▸ PAGE EXCERPT

----------------

The nation finds itself in this state of decrepitude because unchecked power is always abused. 

Australia does not have a federal corruption watchdog. The most obvious, most no-shit explanation for this is that the Morrison Government would not benefit from having a corruption watchdog… because of all the corruption

Just a staggering amount of the stuff, really! 

And yet much of our media – itself meant to serve as a corruption watchdog – exerts a staggering amount of energy into normalising the fuckedness. From breakfast television, our dose of casual racism to wash the Weet-bix down, to the nation’s newspapers, Gladys Berejiklian, “the woman who saved Australia” (and ignored CHO Kerry Chant’s health advice during the Delta wave, but no one cares because she’s not Daniel Andrews), serves as the counter-argument to any accountability and consequence. 

We all become accustomed to the bullshit we are submerged in – anyone that’s escaped a toxic relationship can attest to this, but only after the clarity of detachment and distance. To the neoliberal mind, oversight is an ideological affront, something only Commies would put up with. In this environment, the honourless are trusted with the honour system, billions of dollars and the future on the line.

----------------

▸ INPUT DATA
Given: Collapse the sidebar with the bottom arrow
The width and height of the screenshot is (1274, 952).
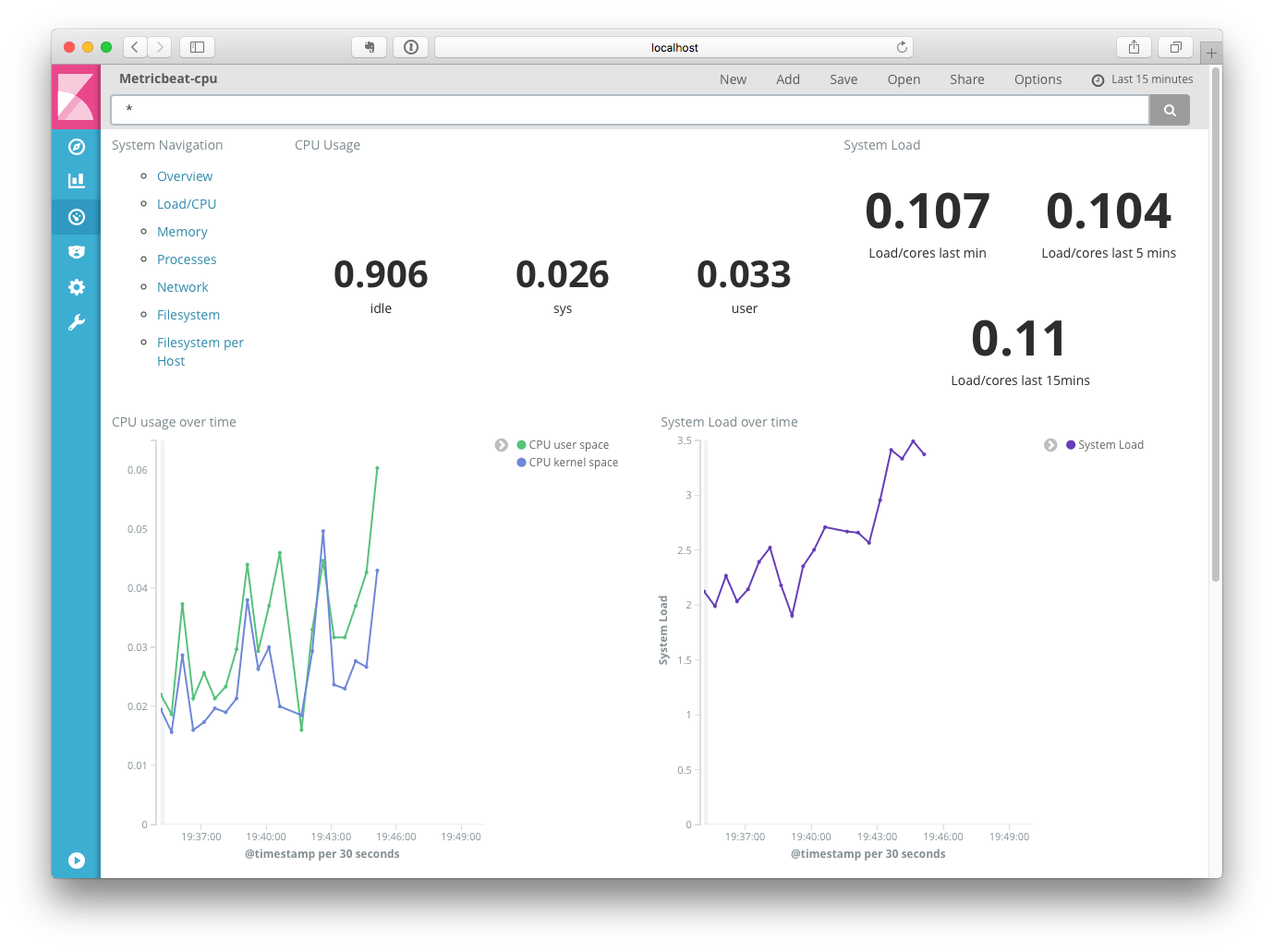Looking at the screenshot, I should click(x=76, y=860).
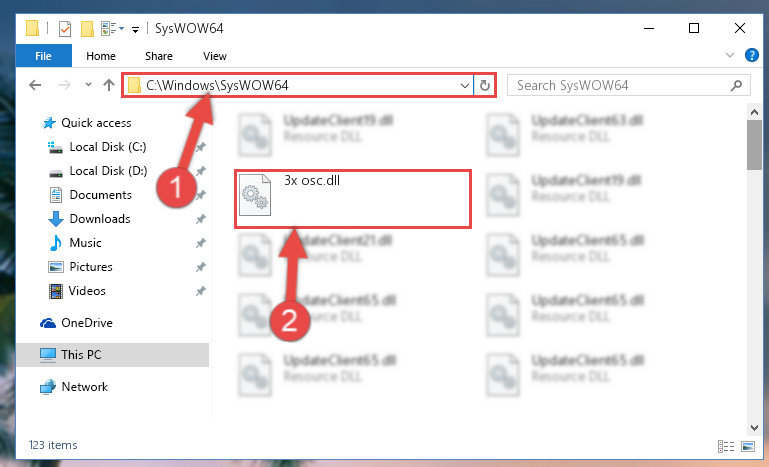Open Help via the blue question mark

(x=751, y=55)
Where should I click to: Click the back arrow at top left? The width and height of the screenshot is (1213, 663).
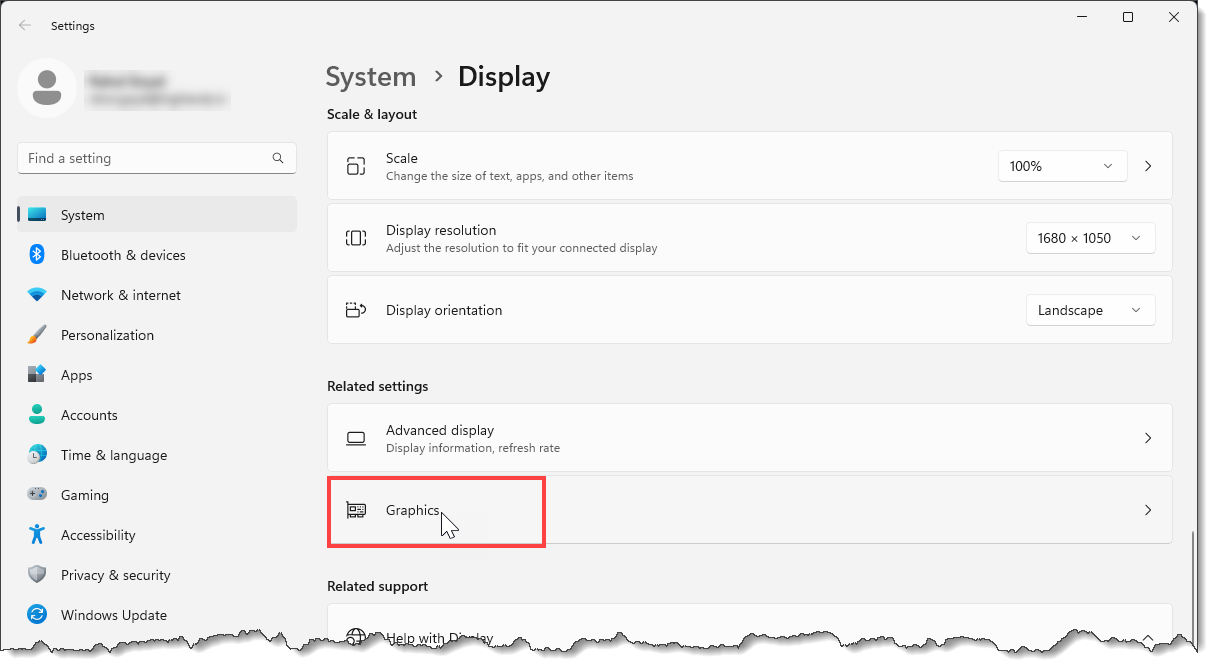click(24, 25)
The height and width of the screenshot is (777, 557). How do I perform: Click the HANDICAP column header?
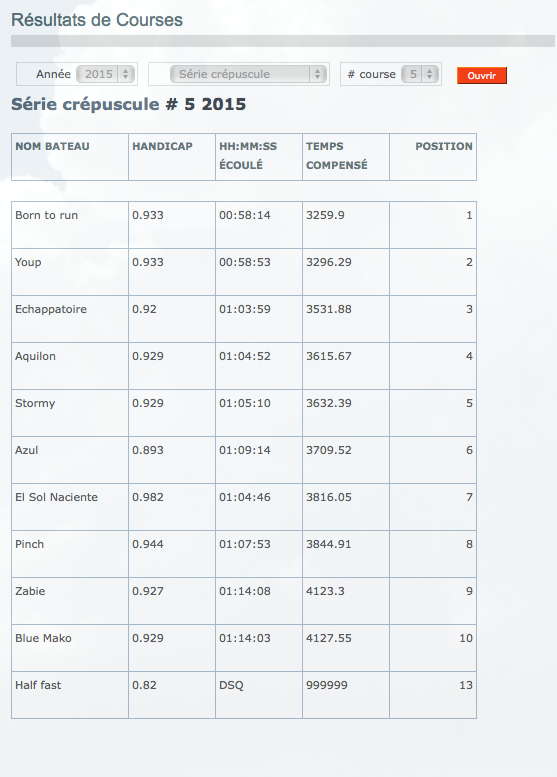[162, 146]
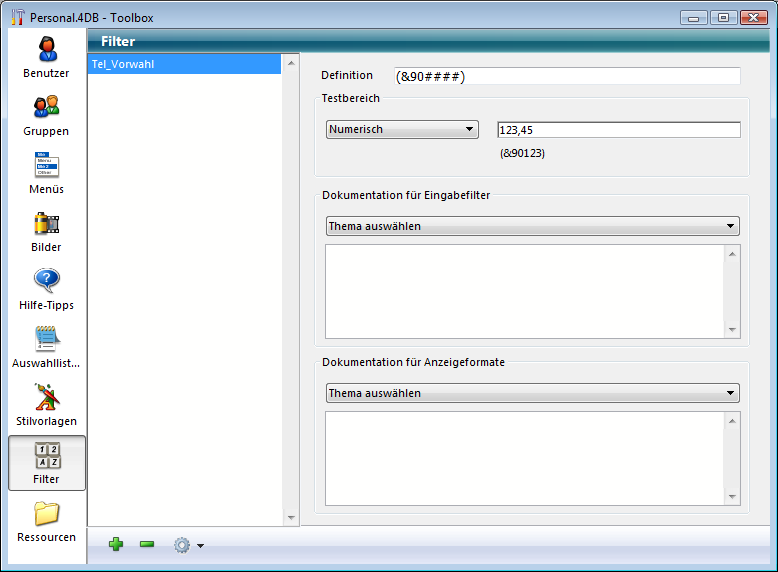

----------------

▸ SET OF TASKS
1. Please quote everything in the excerpt on Australian corruption from "Australia does not" down to "the stuff, really!".
2. In the excerpt on Australian corruption, whose health advice did Gladys Berejiklian ignore during the Delta wave?

▸ SOLUTIONS TO THE EXERCISE
1.
Australia does not have a federal corruption watchdog. The most obvious, most no-shit explanation for this is that the Morrison Government would not benefit from having a corruption watchdog… because of all the corruption

Just a staggering amount of the stuff, really!

2. CHO Kerry Chant's.